───── DATA TO EXAMINE ─────

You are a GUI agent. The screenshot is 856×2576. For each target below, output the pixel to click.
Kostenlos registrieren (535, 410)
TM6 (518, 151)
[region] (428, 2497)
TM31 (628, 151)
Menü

─────

◆ WHAT TO DO: Restate the material word for word, leaving nothing out.

◆ ANSWER SPACE:
You are a GUI agent. The screenshot is 856×2576. For each target below, output the pixel to click.
Kostenlos registrieren (535, 410)
TM6 (518, 151)
[region] (428, 2497)
TM31 (628, 151)
Menü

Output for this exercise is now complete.